### TASK DETAILS
Once the data has been read, return all of it precisely as written.

[[ DATA TO EXAMINE, beginning ]]

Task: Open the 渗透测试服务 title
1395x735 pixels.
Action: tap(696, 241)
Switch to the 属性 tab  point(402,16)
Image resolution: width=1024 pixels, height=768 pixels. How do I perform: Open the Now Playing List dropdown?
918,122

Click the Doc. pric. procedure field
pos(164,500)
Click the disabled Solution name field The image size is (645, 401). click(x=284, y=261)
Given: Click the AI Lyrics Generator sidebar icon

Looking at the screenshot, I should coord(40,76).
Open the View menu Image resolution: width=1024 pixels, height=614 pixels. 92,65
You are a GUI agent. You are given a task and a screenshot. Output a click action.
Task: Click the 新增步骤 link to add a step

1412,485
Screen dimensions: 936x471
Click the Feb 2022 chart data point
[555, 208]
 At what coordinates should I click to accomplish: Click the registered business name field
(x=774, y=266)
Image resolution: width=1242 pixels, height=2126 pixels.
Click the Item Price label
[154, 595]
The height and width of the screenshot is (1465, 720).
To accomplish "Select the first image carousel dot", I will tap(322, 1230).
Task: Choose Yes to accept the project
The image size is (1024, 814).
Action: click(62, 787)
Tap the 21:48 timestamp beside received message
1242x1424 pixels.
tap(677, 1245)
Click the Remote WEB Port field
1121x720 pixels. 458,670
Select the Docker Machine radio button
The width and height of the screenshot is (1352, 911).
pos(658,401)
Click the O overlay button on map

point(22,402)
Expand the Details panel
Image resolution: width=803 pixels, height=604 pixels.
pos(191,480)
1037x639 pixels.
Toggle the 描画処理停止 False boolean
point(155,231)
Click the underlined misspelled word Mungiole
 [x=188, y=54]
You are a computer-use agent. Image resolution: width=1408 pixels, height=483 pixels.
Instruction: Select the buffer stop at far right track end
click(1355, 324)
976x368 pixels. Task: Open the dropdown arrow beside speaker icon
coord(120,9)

[[ DATA TO EXAMINE, end ]]

### RESPONSE
Task: Open the 渗透测试服务 title
1395x735 pixels.
Action: tap(696, 241)
Switch to the 属性 tab  point(402,16)
Image resolution: width=1024 pixels, height=768 pixels. How do I perform: Open the Now Playing List dropdown?
918,122

Click the Doc. pric. procedure field
pos(164,500)
Click the disabled Solution name field The image size is (645, 401). click(x=284, y=261)
Given: Click the AI Lyrics Generator sidebar icon

Looking at the screenshot, I should coord(40,76).
Open the View menu Image resolution: width=1024 pixels, height=614 pixels. 92,65
You are a GUI agent. You are given a task and a screenshot. Output a click action.
Task: Click the 新增步骤 link to add a step

1412,485
Screen dimensions: 936x471
Click the Feb 2022 chart data point
[555, 208]
 At what coordinates should I click to accomplish: Click the registered business name field
(x=774, y=266)
Image resolution: width=1242 pixels, height=2126 pixels.
Click the Item Price label
[154, 595]
The height and width of the screenshot is (1465, 720).
To accomplish "Select the first image carousel dot", I will tap(322, 1230).
Task: Choose Yes to accept the project
The image size is (1024, 814).
Action: click(62, 787)
Tap the 21:48 timestamp beside received message
1242x1424 pixels.
tap(677, 1245)
Click the Remote WEB Port field
1121x720 pixels. 458,670
Select the Docker Machine radio button
The width and height of the screenshot is (1352, 911).
pos(658,401)
Click the O overlay button on map

point(22,402)
Expand the Details panel
Image resolution: width=803 pixels, height=604 pixels.
pos(191,480)
1037x639 pixels.
Toggle the 描画処理停止 False boolean
point(155,231)
Click the underlined misspelled word Mungiole
 [x=188, y=54]
You are a computer-use agent. Image resolution: width=1408 pixels, height=483 pixels.
Instruction: Select the buffer stop at far right track end
click(1355, 324)
976x368 pixels. Task: Open the dropdown arrow beside speaker icon
coord(120,9)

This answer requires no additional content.